Nov 01 2015

A Review of The Devil’s Daughter by Emily Wood

The Devil's Daughter by Emily Wood

The Devil’s Daughter by Emily Wood

There are some stories where, at some point, things take a turn which is supposed to be unexpected, a surprise. Something that makes one think about what came before the twist and then try to keep up with what comes afterwards.

Sometimes that works, the twist is hidden well, it makes sense, and means something to the story overall. Other times the twist is questionable, a bit unwarranted, and perhaps even takes a lot away from the story as a whole.

It isn’t always about the twist however. Sometimes it is taking a character that seems to be different and interesting and turning them in a direction that just loses me as a reader.

The work tells of:

The Devil promises Ryan everything he would ever want: fame, fortune, all the things a mortal will ever need for paradise on earth. But he doesn’t want your soul, he just wants Ryan to take his socially awkward daughter, Gertrude, out on a date.

Gertrude turns out to be very attractive and starts out shy and nervous, she has all the magic powers she could ever want, and considers using them ordinary.

At first Ryan also seems hesitant, but getting to know her throughout the day while doing fun and activities, getting into some trouble, he really begins to like her and realizes that the “everything he ever wanted” includes her. He also realizes the day completely flew by. At night after the day long date he goes back to the spot they first met kisses her and she asks him to come back to hell with her.

In hell Gertrude reveals her true self…

Ryan makes a deal with the devil and the cost seems to be a simple one. Take his daughter, Gertrude on a date. She’s not what he expected and things turn in a direction he didn’t expect. Their time up, Gertrude asks Ryan to come home with her, and then things take a turn that Ryan didn’t expect.

There really isn’t a lot told about Ryan in the work, he’s there, in the story, but as for who he is, why he made the choice he did and so on, that’s not delved into. His thoughts and wonder over Gertrude comes out well, but otherwise he is a bit of a cypher overall.

Gertrude is far more fleshed out in the story, but there are two sides to her and that’s where things are both interesting and a bit difficult to accept. At the beginning, Gertrude is cute, but there’s hints of her seductive nature, of her powers, of what she can do. Mixed into the things that Gertrude and Ryan do comes a short little moment that I loved, involving cupcakes, and I felt as if the work might reveal Gertrude to be a succubus, but not the typical one.

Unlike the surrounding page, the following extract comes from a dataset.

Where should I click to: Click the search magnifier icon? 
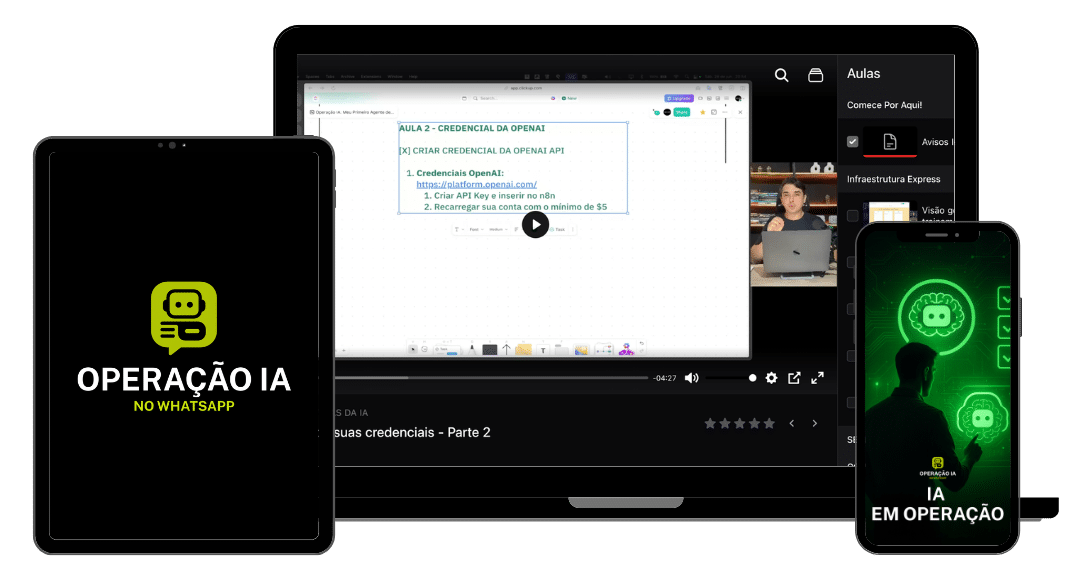(782, 75)
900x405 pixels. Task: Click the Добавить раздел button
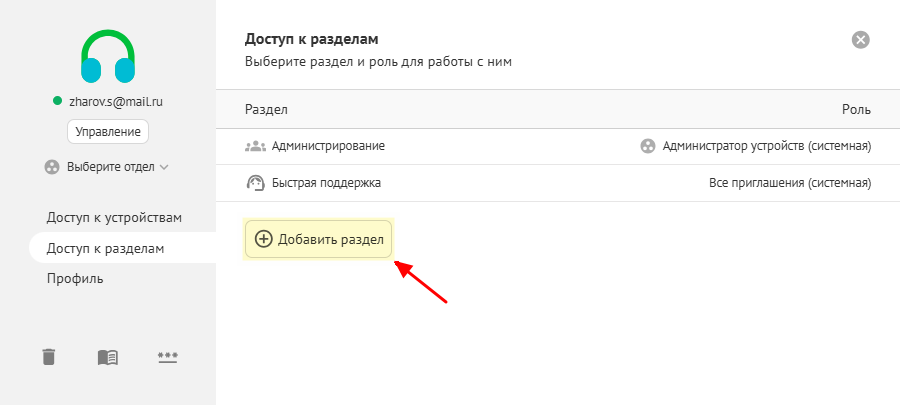[x=318, y=239]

When Gertrude revealed her true self, it isn’t too much of a surprise, the other shoe was going to drop about her. She’s, if not completely a succubus, then it makes up a lot of her character. She has horns, tail and so on, but her physical form isn’t what she teased Ryan with. That’s perfectly fine, it is expected from all of the little hints and quirks she has. Where it goes wrong for me comes in the latter half of the work.

The first part is mostly a romance, the latter is erotica. The first is story, the latter is missing that. There’s more focus spent on Gertrude being dominant, of doing various things to Ryan and it wasn’t all that erotic to me. I found myself wondering what Gertrude would have been like if the little teases in the first part were who she was in the latter. But she isn’t it’s a harsh reality. However mixed into that is Ryan’s own truth and, as they say, one sometimes gets what they need by making a choice.

The work needs another editing pass, there are several spelling mistakes, some dialog that is odd. Some sentences, are just wrong, for example:  The sun beat was beating down on their backs. That sentence makes no sense at all. I get what the author meant to say, but it just brought my reading to a screeching halt as I tried to process that sentence.

For all of the really good story telling at the beginning, when the story shifts to Gertrude and Ryan in Hell, the tone changes and the story gets pushed aside for some rather cruel female domination that doesn’t serve much of a purpose other than a contrast. The “real” Gertrude is very different, but that would have been fine.

It would have if the change was more in line with everything that was telegraphed on the date. There were hints of it, and I wanted to see that play out as it seemed Gertrude wouldn’t be stereotypically evil. Sadly, for me, she was. There’s too much “nasty” that overcomes the “hidden seduction” that Gertrude allowed peeks of earlier.

Overall the work can be split in two halves. The first part is funny, cute, mysterious and seductive. The latter is something that can best be described as over the top and stereotypically “evil”. I don’t like the latter part, there could have been better choices made.

Two pitchforks out of five.

The idea was good, I liked Gertrude for most of the story, but when things went off the rails, when the real Gertrude appeared, that disappointed me. I expected something more from her and instead she was too stereotypical for my tastes. That wasn’t unexpected, by any means, but as well, there could have been a different turn. That doesn’t need to be anything “romantic” but it does need to reflect Gertrude’s character better considering all that came before.




  1. avatar

    First, unless you are in Norway or Michigan, if someone invites you to follow her to Hell, just . . . say . . . “No!”

    Second, the great thing about word processors is that, if one finds the latter part of one’s story not matching the former, one can go back and change something.

    But that brings us to third: one would then have to read one’s own story (which would have helped with the editing).